Within the entries below, find the portion that opens with the line containing "Task: Toggle Scroll" and closes with the line containing "Task: Click the Validate button". Retype that portion exactly and only.

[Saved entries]

-=-=-

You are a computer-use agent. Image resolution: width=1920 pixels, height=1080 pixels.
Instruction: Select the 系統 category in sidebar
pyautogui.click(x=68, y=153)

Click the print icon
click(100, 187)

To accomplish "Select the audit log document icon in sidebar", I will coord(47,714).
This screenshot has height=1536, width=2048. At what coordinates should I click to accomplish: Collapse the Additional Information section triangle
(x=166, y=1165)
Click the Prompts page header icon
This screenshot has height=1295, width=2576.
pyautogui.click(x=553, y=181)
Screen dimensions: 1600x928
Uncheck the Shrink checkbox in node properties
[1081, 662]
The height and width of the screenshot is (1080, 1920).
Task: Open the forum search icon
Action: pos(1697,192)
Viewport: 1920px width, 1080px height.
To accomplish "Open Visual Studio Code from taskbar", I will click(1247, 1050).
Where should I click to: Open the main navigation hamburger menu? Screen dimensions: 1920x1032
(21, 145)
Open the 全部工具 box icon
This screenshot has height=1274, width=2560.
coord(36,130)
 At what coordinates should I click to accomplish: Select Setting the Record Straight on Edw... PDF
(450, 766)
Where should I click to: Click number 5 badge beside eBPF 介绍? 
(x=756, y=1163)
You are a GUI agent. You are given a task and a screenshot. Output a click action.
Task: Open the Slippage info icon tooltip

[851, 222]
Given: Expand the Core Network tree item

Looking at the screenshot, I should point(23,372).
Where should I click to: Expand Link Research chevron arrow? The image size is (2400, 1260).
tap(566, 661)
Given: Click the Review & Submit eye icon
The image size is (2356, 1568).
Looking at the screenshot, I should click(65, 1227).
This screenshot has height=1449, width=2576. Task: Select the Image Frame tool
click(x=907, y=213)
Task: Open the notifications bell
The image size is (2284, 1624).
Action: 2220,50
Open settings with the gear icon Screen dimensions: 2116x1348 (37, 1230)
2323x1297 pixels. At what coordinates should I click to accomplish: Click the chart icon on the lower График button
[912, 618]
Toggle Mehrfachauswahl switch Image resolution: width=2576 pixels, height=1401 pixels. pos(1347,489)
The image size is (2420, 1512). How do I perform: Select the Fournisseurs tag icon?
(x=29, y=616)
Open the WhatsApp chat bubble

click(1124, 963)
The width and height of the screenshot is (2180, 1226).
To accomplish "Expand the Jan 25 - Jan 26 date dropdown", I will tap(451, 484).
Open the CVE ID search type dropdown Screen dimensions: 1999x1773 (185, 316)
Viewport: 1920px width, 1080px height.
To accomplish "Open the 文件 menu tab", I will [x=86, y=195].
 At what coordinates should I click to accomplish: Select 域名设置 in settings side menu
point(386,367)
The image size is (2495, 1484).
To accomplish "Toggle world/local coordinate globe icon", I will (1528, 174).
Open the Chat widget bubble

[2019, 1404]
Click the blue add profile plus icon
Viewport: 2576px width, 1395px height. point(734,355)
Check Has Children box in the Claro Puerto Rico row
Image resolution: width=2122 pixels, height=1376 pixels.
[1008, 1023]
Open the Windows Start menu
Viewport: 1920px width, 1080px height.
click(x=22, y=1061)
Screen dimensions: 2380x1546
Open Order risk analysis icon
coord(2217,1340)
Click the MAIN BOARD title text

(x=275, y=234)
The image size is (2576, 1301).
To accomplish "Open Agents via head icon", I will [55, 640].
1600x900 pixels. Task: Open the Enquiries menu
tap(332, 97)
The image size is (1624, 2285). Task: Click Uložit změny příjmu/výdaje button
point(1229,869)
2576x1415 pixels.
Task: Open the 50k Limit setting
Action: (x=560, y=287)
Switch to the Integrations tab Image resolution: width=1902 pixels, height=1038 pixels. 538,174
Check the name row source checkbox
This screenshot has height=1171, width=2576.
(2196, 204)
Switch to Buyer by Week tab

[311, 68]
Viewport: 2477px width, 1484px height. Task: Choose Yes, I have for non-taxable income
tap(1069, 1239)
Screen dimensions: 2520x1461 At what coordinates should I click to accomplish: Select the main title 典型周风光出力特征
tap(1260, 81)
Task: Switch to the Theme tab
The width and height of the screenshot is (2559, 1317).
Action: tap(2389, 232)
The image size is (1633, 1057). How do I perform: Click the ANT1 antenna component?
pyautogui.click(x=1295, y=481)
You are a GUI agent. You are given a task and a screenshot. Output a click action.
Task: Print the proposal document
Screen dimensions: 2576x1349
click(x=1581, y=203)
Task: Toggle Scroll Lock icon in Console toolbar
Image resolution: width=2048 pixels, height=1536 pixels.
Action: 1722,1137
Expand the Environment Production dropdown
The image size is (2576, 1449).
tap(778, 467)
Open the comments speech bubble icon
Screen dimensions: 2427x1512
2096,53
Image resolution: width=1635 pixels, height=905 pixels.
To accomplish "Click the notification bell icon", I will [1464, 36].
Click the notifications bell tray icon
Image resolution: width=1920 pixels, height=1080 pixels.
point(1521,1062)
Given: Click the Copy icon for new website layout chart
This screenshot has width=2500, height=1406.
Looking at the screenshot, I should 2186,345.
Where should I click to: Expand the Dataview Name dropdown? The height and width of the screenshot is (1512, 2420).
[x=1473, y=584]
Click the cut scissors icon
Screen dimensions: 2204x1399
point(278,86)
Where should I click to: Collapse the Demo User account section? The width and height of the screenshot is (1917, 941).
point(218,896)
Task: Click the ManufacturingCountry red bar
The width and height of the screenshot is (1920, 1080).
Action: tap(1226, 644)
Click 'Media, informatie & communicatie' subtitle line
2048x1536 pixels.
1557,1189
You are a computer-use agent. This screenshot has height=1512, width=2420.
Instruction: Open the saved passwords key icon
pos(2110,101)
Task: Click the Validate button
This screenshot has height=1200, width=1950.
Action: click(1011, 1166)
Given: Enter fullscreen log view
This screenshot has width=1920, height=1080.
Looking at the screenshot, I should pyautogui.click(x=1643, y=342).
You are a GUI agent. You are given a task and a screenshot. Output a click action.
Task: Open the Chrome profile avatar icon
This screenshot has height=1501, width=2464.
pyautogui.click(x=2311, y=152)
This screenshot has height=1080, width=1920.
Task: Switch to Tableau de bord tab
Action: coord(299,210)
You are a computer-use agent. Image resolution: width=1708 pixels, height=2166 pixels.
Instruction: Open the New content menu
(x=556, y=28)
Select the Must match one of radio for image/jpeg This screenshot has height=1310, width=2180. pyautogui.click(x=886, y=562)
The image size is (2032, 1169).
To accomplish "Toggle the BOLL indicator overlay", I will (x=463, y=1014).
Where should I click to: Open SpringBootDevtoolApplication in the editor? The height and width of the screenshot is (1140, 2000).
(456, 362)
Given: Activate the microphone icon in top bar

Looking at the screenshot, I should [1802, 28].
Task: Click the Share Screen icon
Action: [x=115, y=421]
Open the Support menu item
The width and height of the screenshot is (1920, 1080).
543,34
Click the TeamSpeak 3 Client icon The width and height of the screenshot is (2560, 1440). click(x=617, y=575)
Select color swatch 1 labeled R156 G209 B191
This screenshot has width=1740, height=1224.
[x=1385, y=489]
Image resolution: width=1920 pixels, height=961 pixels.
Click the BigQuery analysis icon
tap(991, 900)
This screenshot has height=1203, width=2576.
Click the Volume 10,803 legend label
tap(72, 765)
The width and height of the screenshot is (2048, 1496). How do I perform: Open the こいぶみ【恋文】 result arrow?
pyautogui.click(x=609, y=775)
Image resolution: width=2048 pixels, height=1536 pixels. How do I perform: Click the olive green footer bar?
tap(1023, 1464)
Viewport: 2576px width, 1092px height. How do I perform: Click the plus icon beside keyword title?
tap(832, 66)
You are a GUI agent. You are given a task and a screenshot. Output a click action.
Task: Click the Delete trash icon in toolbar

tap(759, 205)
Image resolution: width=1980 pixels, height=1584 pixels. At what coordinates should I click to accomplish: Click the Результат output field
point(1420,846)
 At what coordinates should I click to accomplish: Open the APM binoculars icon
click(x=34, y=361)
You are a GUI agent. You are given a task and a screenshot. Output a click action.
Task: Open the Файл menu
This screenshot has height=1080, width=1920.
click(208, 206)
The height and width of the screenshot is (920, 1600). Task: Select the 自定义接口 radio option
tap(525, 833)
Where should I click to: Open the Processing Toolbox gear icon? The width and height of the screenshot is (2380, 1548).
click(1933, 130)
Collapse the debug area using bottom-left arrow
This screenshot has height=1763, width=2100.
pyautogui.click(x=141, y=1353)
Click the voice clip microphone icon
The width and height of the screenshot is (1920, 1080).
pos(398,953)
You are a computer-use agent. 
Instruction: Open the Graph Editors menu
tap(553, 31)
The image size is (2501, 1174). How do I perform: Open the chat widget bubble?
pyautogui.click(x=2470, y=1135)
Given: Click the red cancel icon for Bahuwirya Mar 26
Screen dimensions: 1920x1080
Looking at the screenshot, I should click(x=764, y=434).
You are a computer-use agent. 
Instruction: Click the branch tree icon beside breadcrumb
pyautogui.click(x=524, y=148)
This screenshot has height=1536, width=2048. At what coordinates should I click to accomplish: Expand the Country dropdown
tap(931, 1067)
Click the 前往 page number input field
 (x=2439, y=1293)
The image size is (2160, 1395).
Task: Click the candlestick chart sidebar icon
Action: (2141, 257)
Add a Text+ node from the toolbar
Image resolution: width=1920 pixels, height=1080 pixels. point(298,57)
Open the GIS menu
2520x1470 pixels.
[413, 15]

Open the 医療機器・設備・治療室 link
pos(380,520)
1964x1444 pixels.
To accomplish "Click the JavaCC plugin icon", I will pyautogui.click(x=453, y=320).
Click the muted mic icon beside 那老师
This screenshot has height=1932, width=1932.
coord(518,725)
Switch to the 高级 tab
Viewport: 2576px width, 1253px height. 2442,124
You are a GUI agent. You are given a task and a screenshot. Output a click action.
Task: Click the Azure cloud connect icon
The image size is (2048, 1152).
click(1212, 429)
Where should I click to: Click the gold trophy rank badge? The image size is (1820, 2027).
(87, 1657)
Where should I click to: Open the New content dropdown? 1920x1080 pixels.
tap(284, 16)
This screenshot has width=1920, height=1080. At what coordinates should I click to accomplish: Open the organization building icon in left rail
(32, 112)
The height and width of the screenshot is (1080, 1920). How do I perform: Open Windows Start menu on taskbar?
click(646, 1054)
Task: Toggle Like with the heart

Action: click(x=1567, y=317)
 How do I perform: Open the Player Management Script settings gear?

-=-=-

◆ **Answer for the task**
Task: Toggle Scroll Lock icon in Console toolbar
Image resolution: width=2048 pixels, height=1536 pixels.
Action: 1722,1137
Expand the Environment Production dropdown
The image size is (2576, 1449).
tap(778, 467)
Open the comments speech bubble icon
Screen dimensions: 2427x1512
2096,53
Image resolution: width=1635 pixels, height=905 pixels.
To accomplish "Click the notification bell icon", I will [1464, 36].
Click the notifications bell tray icon
Image resolution: width=1920 pixels, height=1080 pixels.
point(1521,1062)
Given: Click the Copy icon for new website layout chart
This screenshot has width=2500, height=1406.
Looking at the screenshot, I should 2186,345.
Where should I click to: Expand the Dataview Name dropdown? The height and width of the screenshot is (1512, 2420).
[x=1473, y=584]
Click the cut scissors icon
Screen dimensions: 2204x1399
point(278,86)
Where should I click to: Collapse the Demo User account section? The width and height of the screenshot is (1917, 941).
point(218,896)
Task: Click the ManufacturingCountry red bar
The width and height of the screenshot is (1920, 1080).
Action: tap(1226, 644)
Click 'Media, informatie & communicatie' subtitle line
2048x1536 pixels.
1557,1189
You are a computer-use agent. This screenshot has height=1512, width=2420.
Instruction: Open the saved passwords key icon
pos(2110,101)
Task: Click the Validate button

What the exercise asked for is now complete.